Наступило 25 февраля. На следующий день после возвращения физиков из Горького я подошел к Д. С. Чернавскому и спросил: «Как там?» — «Андрей Дмитриевич намерен снова голодать и собирается выйти из Академии, если Елене Георгиевне до 10 мая не дадут разрешения на поездку за рубеж для лечения… Все это безумие, ужас какой-то», — почти с отчаяньем говорил Дмитрий Сергеевич. Да, это действительно был ужас. Но ужас был и в том, что об этом ужасе никто не знал. Наш разговор был один на один в коридоре ФИАНа и это была единственная конкретная информация из Горького за долгий срок. Что было делать? Я сам был под ударом, я не мог подводить физиков, но не мог и похоронить в себе то, что узнал от Дмитрия Сергеевича. Кроме того, из разговора с Чернавским я понял, что Сахаров открыто, вслух и очень настойчиво говорил о своих планах. А раз А. Д. не скрывает это от КГБ, значит он очень заинтересован, чтобы мир о его намерениях узнал. (Поэтому он и просил В. Л. Гинзбурга передать пакет Биргеру, о чем я тогда не знал.) Я пошел к человеку, с которым мы в течение ряда лет вместе принимали решения по этим чрезвычайно ответственным вопросам — к Маше, Марии Гавриловне Петренко-Подъяпольской. Мы сочинили короткий текст: «Из кругов правозащитников в Москве стало известно…», и не сразу, а недели через три (чтобы никто не подумал на фиановцев) Маша забросила его в прессу. Было это тоже не просто. Но попало оно вовремя — к «Сахаровским слушаниям» в Копенгагене, на открытии которых Симон Визенталь сказал, что поступившее из Москвы сообщение о намерении академика Сахарова выйти из Академии и снова объявить голодовку означает, что он не сломлен, что он продолжает борьбу.
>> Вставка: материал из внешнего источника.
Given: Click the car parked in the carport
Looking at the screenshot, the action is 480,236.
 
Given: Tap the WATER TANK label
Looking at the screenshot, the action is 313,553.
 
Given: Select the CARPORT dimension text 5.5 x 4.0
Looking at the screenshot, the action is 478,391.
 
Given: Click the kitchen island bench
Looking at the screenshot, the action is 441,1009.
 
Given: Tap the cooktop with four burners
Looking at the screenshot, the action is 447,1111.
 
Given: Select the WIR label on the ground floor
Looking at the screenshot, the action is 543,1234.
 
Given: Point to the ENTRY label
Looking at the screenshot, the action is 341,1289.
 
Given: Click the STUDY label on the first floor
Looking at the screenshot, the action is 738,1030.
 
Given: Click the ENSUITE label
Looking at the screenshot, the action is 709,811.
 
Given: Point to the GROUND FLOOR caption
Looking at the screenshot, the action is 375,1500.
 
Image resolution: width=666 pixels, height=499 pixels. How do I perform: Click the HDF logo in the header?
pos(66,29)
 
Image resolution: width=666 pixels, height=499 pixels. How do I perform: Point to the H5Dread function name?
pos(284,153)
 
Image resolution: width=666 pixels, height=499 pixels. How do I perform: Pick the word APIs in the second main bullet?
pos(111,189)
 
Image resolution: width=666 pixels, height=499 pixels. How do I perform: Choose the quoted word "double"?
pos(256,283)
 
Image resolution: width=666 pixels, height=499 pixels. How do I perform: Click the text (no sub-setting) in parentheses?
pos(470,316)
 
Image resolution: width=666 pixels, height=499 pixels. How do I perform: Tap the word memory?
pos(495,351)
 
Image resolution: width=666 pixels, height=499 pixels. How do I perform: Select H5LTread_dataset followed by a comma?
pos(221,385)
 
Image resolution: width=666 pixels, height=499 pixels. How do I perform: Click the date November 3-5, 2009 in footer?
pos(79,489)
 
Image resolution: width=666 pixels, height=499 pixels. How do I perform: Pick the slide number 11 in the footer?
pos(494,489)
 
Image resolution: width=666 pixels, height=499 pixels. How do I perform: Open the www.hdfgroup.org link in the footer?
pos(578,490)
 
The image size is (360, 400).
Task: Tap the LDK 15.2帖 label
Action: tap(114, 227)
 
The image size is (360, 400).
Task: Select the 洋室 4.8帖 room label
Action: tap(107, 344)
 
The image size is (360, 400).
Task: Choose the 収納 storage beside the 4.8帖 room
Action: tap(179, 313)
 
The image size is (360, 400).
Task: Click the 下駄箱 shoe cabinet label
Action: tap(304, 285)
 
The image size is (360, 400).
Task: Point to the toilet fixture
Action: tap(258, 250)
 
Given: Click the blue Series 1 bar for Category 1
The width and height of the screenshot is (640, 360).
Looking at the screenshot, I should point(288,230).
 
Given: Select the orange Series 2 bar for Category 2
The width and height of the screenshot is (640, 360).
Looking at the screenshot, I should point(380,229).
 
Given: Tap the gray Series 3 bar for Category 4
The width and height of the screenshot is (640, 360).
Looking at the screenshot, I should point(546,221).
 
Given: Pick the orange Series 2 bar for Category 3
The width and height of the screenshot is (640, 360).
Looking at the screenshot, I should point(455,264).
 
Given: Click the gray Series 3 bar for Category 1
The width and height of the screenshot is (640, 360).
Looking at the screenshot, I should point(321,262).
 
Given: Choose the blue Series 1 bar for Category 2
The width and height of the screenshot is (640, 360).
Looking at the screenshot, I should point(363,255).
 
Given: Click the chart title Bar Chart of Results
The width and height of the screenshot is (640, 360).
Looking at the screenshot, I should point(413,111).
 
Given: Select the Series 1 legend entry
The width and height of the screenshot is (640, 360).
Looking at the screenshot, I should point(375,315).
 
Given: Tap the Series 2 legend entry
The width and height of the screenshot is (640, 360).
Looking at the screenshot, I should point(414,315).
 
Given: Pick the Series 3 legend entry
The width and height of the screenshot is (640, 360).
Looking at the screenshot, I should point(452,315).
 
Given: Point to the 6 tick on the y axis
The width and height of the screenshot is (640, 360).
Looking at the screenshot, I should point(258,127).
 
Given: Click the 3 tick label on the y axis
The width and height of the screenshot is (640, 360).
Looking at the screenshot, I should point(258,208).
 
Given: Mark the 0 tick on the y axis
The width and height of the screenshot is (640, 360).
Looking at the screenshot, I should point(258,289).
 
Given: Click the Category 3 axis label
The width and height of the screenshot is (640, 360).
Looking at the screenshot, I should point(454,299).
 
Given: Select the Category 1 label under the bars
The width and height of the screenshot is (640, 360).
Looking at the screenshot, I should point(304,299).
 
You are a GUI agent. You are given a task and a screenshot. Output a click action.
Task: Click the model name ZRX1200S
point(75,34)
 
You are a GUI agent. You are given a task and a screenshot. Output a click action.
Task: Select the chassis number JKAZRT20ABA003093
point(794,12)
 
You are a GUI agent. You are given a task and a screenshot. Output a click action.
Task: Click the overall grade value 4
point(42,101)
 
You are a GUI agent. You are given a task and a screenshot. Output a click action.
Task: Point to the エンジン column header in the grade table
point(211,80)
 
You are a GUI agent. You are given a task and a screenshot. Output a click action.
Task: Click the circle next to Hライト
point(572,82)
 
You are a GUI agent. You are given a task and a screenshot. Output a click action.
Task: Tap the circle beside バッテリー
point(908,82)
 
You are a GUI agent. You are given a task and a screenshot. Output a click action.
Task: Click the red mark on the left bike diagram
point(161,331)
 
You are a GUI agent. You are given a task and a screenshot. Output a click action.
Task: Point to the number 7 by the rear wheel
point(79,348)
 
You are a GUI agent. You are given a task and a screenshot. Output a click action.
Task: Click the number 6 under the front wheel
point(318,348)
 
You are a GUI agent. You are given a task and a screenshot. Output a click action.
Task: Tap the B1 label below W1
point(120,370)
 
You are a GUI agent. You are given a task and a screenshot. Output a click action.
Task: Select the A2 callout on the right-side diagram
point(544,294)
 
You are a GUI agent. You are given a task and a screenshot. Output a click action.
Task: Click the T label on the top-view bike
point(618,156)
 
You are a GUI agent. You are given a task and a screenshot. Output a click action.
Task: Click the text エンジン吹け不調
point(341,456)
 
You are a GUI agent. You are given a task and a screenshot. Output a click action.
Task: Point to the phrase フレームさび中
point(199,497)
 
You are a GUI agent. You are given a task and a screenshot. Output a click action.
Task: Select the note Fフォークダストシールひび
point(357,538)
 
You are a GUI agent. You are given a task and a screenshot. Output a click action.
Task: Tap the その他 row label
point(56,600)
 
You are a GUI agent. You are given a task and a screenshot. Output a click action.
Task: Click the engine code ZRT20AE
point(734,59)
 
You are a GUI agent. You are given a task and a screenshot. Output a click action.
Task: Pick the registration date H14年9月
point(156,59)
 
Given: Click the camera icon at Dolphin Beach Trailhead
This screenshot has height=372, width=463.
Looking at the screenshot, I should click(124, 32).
И все-таки это было не более, чем анонимная фитюлька, способная привлечь внимание только тех, кто специально заинтересован положением Сахарова. Новое качество могло, вообще говоря, возникнуть, если бы удалось привлечь внимание миллионов, тем самым заставить действовать политиков, парламенты, если бы снова активно подключилось мировое научное сообщество. И такой эффект был вполне достижим в результате публикации в мировой прессе документов Сахарова. Я не исключаю также, что если бы Сахаров услышал по радио, что письма дошли и вызвали адекватную реакцию, то он сам изменил бы свои планы и не было бы этой изматывающей, подрывающей здоровье голодовки с 16 апреля по 23 октября 1985 г. (с двухнедельным перерывом в июле).